Step 2: Train the Model
from sklearn.linear_model import LinearRegression
X = df[['Size (sqft)', 'Bedrooms', 'Age (years)']] # Features
y = df['Price'] # Target label
model = LinearRegression()
model.fit(X, y)
Explanation: This is where machine learning starts. We separate the features (inputs) and the target (output we want to predict). In this case, features are size, number of bedrooms, and age. The target is the price.
The model learns a mathematical formula that best maps these inputs to the output. This process is called “training” the model.
Step 3: Predict Price for a New House
new_house = pd.DataFrame([[1900, 4, 10]], columns=['Size (sqft)', 'Bedrooms', 'Age (years)'])
predicted_price = model.predict(new_house)
print(f"Predicted price: ${predicted_price[0]:,.2f}")
Explanation: Now that the model is trained, we can use it to predict the price of a new house. The input must be provided in the same format as the training data. The model uses its learned formula to estimate a price.
Step 4: Visualize (Optional)
import matplotlib.pyplot as plt
plt.scatter(df['Size (sqft)'], df['Price'], color='blue', label='Actual')
plt.xlabel('Size (sqft)')
plt.ylabel('Price')
plt.title('Size vs Price')
plt.legend()
plt.show()
Explanation: Visualization helps you see how data is distributed and how well your model might perform. Here, we use a scatter plot to show the relationship between house size and price.
Step 5: Evaluate the Model
from sklearn.metrics import mean_squared_error, r2_score
y_pred = model.predict(X)
mse = mean_squared_error(y, y_pred)
r2 = r2_score(y, y_pred)
print(f"MSE: {mse:.2f}")
print(f"R² Score: {r2:.2f}")
Explanation: Once you’ve trained and tested the model, it’s important to evaluate how well it’s doing:
- MSE (Mean Squared Error): Average of the squared differences between actual and predicted prices. Lower is better.

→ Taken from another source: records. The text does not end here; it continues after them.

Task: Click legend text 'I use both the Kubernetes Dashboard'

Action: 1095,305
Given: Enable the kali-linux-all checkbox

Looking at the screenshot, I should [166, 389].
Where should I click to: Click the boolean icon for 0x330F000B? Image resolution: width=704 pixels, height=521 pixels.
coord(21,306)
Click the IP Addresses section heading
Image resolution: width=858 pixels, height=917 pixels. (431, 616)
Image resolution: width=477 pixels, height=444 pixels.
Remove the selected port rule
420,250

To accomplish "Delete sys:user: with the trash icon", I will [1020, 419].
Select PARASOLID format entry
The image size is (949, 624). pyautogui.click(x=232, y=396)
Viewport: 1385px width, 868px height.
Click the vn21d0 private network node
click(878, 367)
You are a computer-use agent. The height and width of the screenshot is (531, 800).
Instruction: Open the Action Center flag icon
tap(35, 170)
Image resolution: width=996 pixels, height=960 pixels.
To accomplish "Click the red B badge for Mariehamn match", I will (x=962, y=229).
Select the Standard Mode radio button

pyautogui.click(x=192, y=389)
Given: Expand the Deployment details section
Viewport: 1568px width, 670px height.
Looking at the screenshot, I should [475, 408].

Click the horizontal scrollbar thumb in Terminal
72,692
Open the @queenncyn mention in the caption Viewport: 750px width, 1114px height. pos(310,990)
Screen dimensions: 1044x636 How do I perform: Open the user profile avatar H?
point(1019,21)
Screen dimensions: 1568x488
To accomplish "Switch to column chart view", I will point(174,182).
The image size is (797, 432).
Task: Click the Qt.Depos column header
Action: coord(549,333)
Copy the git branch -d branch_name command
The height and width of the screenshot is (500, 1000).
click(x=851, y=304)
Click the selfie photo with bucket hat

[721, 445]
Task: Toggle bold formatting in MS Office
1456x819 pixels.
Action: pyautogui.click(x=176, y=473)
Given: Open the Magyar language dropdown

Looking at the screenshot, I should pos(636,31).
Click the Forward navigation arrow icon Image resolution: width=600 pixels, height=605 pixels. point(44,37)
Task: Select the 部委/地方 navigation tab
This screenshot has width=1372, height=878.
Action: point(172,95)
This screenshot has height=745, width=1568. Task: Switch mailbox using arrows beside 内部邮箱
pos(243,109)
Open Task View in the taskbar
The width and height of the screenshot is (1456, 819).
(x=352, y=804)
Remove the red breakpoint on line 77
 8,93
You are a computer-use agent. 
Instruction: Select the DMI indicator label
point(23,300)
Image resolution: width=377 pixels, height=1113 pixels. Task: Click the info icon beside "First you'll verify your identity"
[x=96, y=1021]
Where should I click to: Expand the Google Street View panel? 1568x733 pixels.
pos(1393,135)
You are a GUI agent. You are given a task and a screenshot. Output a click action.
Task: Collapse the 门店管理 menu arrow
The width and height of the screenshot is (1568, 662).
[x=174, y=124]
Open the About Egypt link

- R² Score: A value between 0 and 1 that indicates how well the model explains the data. Closer to 1 means better accuracy.
Summary
- You created a basic machine learning model using linear regression.
- You learned how to prepare a dataset, train a model, make predictions, visualize the data, and evaluate the model’s performance.
This is the foundation of many machine learning workflows. Understanding this will make it easier to tackle more advanced topics. Next up: try using a real-world dataset or move to classification problems like the Iris Flower Classifier.